● Given problem: Copy the lines from the one containing "Toggle the '100 Gigabytes' checkbox" down to the one containing "tap(570, 279)", swapping "checkbox" for "toggle switch" and leaving everything else unchanged.

● Data extract:
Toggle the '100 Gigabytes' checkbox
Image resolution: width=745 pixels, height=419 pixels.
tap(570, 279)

==

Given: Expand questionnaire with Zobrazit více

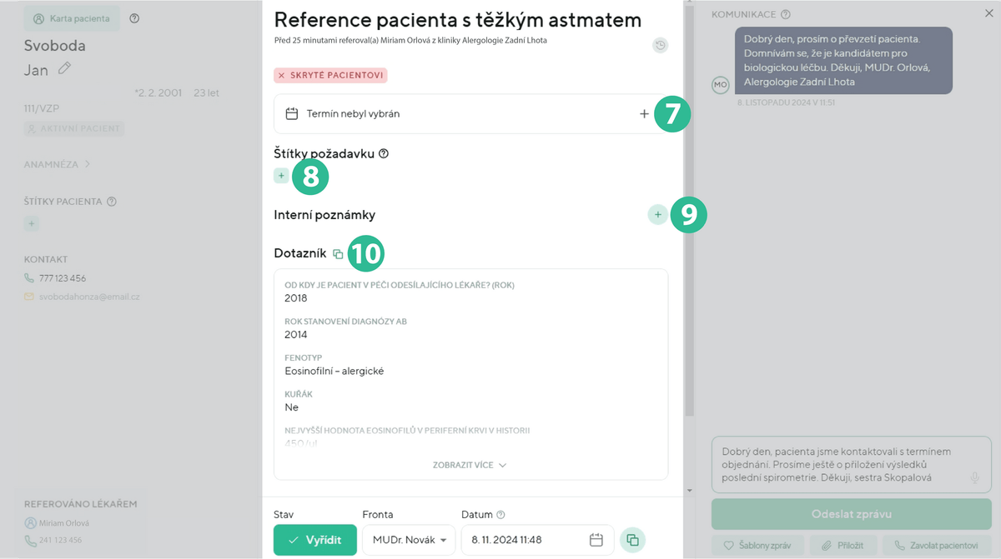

---

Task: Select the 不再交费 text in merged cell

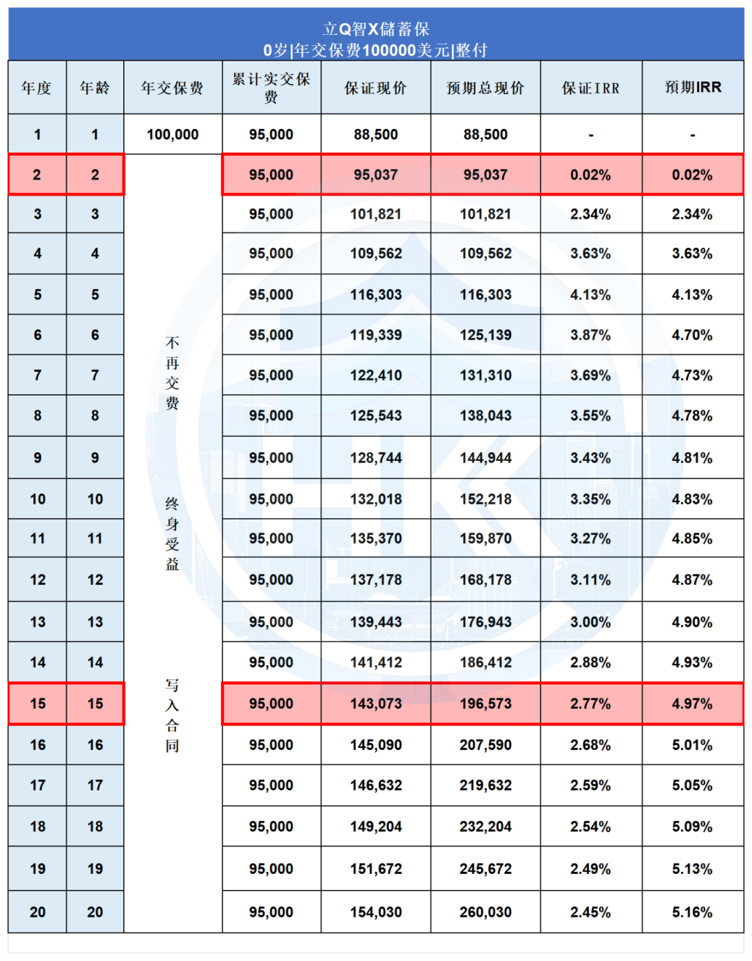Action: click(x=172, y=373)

● Full output:
Toggle the '100 Gigabytes' toggle switch
Image resolution: width=745 pixels, height=419 pixels.
tap(570, 279)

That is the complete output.